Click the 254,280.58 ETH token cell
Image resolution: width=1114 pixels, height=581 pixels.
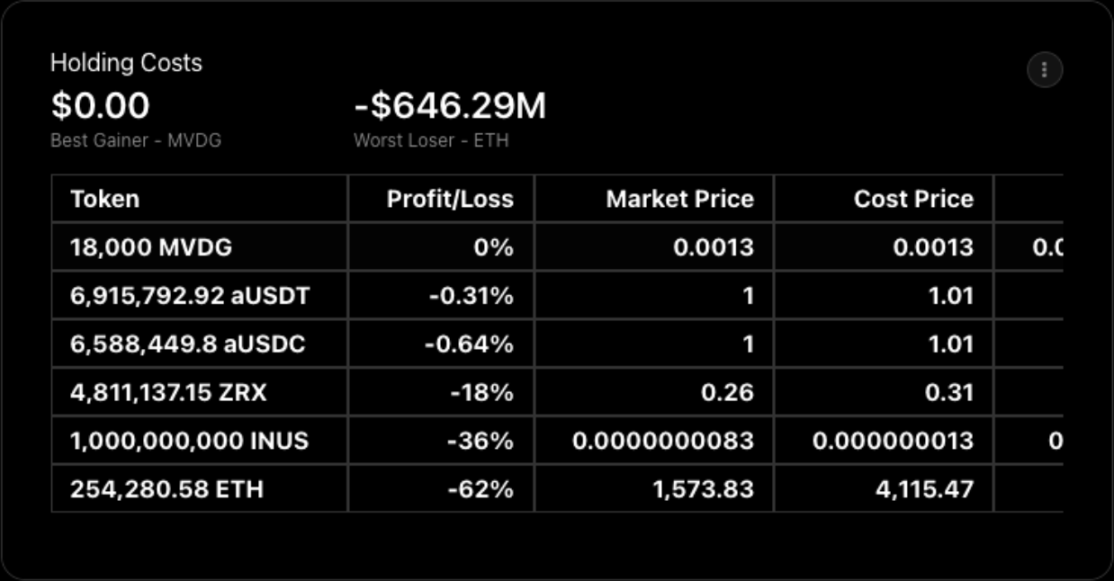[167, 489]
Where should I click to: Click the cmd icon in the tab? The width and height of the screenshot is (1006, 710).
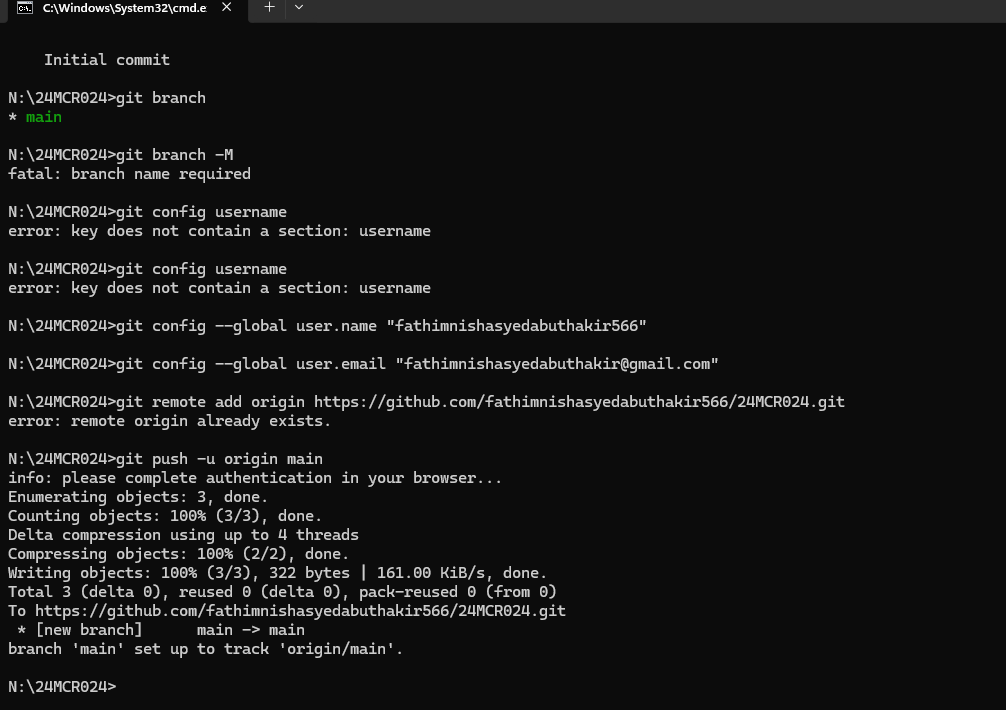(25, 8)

__WHAT THE TASK REQUIRES__
The data above is to be printed exactly, all of it, except for the pictures.

__WRITTEN RESPONSE__
Click the 254,280.58 ETH token cell
Image resolution: width=1114 pixels, height=581 pixels.
[167, 489]
Where should I click to: Click the cmd icon in the tab? The width and height of the screenshot is (1006, 710).
(25, 8)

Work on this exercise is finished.